● **Document section**
******************************

Company President Matt Gipson saw producers shift from ESPs to gas lift upon completing wells in the last downturn, of 2014-16. This time is different.
“We’re actually seeing more ESP installations and clients that are more interested in those early production rates and generating cash flows early in the life of the well,” he said. These moves affect NPV (Net Present Value) and IRR (Internal Rate of Return).
With unconventional wells notorious for their steep decline curves anyway, producers needing cash are wanting as much of that production and cash up front, to cover the well’s initial costs. At the same time, Gipson observed, they are concerned about improving ESP performance and reliability, as well as reducing the costs of later interventions such as repairs/replacements. All this is geared to improving cash flow from the expense side.
Cost issues were already brewing before the COVID-19 shutdowns. Gipson believes many customers were in hedge positions in 2020, meaning they needed to produce as much oil as possible while the higher prices were in force. As ESPs typically produce much more oil than does gas lift at the beginning, ESP has been the lift of choice. Producers know they will likely have to change lift systems when production drops below an ESP’s bottom range, but boosting early cash flow is worth it now.
Gipson sees yet another impetus for change beyond viruses. The conversion from vertical wells to horizontal has directly created the need for changes in lift technology. With all that in the works, Extract has recently released a completely redesigned ESP to the market. The new product is called SpeedFreq™.
Said Gipson, “Horizontal well drilling and horizontal completion advancement really outpaced the available artificial lift technology to adequately produce those wells.” This trend started with the shale revolution around 2010. Traditional designs for gas lift, ESP, and other systems created application challenges because of narrower wellbores, 90 degree turns in horizontal wells, and the slight deviations in deeper wells.
“When we were forming Extract, we started thinking about what did the market really need,” he recalled. The top issues they decided to address included high early-stage fluid volumes, steep decline curves over time, high GOR (gas-to-oil ratios), abrasive solids such as frac sand, and small wellbore diameters compared to wellbores in conventional wells.

******************************

Continue the article on artificial lift for horizontal wells, starting after its final sentence. The lines that come after this text are separate material with no connection to it.

******************************

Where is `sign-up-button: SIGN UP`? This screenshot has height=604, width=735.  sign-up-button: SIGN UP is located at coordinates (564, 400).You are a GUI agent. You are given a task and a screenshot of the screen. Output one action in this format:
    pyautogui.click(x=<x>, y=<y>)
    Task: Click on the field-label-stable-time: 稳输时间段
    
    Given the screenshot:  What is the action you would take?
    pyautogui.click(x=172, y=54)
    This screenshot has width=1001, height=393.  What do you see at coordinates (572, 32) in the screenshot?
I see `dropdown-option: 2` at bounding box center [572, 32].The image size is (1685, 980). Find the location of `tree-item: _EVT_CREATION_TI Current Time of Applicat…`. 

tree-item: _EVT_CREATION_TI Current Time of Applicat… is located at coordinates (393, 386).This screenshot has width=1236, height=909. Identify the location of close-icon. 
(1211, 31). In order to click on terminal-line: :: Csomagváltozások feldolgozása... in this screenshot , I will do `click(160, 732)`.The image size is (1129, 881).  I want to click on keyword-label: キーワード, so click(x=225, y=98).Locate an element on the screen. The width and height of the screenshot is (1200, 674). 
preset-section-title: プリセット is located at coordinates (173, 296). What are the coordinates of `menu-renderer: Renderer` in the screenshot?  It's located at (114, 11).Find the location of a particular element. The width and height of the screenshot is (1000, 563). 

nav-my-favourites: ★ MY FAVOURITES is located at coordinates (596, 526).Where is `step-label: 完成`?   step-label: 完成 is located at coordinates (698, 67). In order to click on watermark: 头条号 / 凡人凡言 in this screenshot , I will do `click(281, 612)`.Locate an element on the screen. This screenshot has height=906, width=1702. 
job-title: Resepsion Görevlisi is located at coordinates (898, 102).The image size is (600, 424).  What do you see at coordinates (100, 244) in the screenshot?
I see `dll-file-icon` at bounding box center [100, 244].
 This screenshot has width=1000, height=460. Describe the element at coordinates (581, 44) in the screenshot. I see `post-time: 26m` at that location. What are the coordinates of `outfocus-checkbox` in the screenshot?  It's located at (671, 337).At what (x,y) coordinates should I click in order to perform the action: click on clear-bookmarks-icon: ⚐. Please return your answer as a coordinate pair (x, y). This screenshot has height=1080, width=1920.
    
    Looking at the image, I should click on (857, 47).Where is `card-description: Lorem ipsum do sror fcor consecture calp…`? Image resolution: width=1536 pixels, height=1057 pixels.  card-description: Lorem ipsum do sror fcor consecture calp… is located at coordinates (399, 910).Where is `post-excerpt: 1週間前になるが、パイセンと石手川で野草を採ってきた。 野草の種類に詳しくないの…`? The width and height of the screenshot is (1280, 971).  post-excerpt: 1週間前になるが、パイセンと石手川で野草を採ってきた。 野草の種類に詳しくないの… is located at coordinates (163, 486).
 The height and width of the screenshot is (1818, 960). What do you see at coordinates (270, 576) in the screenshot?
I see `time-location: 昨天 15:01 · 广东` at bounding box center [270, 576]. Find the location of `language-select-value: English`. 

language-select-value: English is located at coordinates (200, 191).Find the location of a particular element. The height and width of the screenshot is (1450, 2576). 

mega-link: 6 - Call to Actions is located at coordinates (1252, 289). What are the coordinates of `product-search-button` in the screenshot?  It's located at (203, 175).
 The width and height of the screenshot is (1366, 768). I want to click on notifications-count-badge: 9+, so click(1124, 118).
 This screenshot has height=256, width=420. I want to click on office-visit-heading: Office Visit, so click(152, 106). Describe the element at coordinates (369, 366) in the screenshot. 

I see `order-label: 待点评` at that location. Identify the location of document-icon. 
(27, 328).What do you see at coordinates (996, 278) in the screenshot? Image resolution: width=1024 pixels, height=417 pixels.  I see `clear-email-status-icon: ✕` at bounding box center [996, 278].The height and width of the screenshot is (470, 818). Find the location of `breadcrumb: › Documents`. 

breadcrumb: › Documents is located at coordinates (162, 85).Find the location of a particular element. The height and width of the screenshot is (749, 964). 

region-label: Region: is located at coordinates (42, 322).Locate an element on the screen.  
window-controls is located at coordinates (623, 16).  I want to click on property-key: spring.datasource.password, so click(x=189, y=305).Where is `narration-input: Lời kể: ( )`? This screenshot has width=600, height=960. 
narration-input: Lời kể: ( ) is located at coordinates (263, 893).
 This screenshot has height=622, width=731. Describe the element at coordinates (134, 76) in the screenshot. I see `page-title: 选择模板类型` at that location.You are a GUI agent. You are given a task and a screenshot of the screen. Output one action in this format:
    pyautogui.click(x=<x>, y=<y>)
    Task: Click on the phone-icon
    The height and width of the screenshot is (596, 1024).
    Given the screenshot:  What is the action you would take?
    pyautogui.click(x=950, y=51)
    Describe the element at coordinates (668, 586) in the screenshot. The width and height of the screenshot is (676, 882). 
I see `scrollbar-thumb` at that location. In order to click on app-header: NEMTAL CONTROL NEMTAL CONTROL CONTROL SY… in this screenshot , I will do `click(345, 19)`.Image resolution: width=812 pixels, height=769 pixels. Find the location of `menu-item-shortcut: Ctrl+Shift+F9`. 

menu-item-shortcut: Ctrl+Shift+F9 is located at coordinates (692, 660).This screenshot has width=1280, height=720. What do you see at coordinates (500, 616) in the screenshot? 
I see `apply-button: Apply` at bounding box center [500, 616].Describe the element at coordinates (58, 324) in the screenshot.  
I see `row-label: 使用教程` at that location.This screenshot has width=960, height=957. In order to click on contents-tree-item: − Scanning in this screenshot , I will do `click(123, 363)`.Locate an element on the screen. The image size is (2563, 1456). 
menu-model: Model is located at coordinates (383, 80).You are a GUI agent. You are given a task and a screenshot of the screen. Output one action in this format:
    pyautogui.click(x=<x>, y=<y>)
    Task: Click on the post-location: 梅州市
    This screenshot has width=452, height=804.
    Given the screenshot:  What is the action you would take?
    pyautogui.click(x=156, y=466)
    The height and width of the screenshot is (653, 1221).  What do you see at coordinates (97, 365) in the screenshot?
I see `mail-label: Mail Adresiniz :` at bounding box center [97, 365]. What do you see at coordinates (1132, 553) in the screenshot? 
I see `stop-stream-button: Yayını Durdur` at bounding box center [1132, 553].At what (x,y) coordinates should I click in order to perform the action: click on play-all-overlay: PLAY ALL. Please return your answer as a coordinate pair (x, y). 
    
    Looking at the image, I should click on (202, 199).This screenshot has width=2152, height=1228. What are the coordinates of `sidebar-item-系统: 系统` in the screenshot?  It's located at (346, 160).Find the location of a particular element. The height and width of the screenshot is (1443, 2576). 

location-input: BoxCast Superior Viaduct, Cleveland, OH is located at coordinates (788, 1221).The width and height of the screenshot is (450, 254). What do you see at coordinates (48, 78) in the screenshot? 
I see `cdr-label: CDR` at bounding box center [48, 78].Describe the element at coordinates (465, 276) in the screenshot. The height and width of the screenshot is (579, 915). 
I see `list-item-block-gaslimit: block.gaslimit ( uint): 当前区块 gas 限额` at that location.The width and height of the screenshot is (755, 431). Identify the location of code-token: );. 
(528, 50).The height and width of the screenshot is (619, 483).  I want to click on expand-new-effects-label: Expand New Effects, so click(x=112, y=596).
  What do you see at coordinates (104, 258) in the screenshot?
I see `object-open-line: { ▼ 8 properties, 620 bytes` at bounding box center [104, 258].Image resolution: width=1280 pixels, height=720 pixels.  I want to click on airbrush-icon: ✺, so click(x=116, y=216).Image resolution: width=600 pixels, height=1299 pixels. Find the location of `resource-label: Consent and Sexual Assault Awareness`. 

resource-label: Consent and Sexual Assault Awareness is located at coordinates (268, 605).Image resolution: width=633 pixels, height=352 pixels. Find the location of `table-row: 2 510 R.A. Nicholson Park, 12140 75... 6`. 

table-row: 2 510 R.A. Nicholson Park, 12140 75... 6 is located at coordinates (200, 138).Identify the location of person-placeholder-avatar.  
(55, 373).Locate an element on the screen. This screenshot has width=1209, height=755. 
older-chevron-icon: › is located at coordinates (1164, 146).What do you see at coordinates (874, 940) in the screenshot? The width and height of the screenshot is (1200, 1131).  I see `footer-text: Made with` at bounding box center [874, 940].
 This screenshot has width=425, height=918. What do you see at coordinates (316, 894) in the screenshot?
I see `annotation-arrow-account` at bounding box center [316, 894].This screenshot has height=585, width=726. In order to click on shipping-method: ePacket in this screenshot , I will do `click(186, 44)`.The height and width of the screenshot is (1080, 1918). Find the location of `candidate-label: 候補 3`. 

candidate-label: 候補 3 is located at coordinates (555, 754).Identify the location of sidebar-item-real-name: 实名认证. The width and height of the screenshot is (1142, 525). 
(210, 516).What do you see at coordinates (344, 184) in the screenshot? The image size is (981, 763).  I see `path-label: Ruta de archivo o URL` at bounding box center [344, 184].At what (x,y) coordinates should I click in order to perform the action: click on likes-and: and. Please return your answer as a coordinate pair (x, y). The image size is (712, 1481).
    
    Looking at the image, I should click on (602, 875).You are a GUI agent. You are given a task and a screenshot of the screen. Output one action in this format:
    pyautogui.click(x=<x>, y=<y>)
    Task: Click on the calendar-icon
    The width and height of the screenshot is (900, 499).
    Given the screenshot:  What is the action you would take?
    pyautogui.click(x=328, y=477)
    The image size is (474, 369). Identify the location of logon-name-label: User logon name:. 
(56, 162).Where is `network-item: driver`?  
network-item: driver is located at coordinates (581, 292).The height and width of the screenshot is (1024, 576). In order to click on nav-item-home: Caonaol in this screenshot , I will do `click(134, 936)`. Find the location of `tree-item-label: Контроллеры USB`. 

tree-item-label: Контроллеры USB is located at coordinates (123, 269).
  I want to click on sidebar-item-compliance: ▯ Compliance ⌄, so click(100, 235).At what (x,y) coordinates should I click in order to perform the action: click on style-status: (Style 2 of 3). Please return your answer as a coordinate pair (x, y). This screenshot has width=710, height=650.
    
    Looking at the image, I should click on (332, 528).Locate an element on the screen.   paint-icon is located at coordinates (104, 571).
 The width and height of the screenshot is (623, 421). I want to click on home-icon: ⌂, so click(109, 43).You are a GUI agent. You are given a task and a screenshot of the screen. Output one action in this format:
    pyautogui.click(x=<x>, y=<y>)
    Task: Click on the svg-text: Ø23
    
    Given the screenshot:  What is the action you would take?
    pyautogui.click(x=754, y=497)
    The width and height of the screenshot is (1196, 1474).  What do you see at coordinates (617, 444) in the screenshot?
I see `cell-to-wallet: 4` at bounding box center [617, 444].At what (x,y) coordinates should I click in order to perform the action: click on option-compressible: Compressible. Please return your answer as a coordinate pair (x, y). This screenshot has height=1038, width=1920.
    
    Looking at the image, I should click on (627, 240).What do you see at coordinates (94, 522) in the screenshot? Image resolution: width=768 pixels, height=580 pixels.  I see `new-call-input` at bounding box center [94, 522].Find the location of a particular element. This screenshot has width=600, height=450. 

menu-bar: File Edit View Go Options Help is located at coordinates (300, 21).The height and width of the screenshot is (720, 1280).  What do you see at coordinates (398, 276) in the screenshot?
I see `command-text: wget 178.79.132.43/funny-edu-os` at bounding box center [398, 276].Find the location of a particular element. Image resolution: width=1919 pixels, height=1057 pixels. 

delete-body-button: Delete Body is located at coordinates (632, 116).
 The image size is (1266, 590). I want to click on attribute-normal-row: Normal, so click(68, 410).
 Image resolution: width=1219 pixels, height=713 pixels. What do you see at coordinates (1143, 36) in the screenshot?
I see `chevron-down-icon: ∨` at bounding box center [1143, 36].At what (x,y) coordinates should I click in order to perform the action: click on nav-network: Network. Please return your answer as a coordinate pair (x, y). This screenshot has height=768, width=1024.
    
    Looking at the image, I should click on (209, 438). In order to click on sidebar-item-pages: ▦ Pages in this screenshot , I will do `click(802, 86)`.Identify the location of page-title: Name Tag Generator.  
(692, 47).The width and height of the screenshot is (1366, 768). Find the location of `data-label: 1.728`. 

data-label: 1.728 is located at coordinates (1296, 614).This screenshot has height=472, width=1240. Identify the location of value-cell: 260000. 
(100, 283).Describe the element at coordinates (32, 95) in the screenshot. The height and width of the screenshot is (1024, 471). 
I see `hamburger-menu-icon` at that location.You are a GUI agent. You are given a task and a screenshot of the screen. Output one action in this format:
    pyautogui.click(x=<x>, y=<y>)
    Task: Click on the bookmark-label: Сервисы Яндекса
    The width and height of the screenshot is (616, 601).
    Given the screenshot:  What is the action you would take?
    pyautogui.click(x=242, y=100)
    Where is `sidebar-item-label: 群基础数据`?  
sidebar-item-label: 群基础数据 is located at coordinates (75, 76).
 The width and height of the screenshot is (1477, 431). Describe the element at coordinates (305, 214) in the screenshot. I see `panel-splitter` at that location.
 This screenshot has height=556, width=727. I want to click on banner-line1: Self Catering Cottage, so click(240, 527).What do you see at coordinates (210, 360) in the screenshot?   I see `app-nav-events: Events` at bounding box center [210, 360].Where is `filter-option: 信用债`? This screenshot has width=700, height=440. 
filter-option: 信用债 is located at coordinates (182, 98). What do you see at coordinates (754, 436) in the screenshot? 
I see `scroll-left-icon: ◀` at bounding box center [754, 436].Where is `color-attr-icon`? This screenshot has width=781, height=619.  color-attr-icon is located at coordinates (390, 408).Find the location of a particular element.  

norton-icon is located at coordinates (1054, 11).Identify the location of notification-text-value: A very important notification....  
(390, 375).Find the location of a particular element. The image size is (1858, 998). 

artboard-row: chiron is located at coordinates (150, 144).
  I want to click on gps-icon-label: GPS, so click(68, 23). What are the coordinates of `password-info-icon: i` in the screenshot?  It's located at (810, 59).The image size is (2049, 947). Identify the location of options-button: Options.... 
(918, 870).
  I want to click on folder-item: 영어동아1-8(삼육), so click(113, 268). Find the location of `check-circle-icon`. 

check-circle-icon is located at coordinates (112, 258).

******************************

● **Answer section**
“That was pushing the envelope of conventional ESP equipment, so we felt there was a need to develop something that would be more suited for that application.”
Specifically in the Delaware Basin, Gipson and his development team saw typical ESPs extending up to 200’ long with 3.75” outside diameter motors. “You have a very long tool. There’s significant opportunity for reliability issues with that, and field service errors.”
So the development process that led to the creation of SpeedFreq, first released in spring 2020, led them to permanent magnet-based motors—something they saw the market moving toward already. “With the permanent magnet motors you get a smaller system because of the high power density of the motor. We’re able to do a lot more horsepower in a lot shorter package,” Gipson explained.
The SpeedFreq comes in at about 45’ instead of the typical 150-200’ of conventional ESPs. Developers also made improvements in gas handling, operating range (the system is designed to be functional down to 500 bbl/day). They added more sensors in order to further improve production and lengthen pump life. Power savings are estimated at 35 percent.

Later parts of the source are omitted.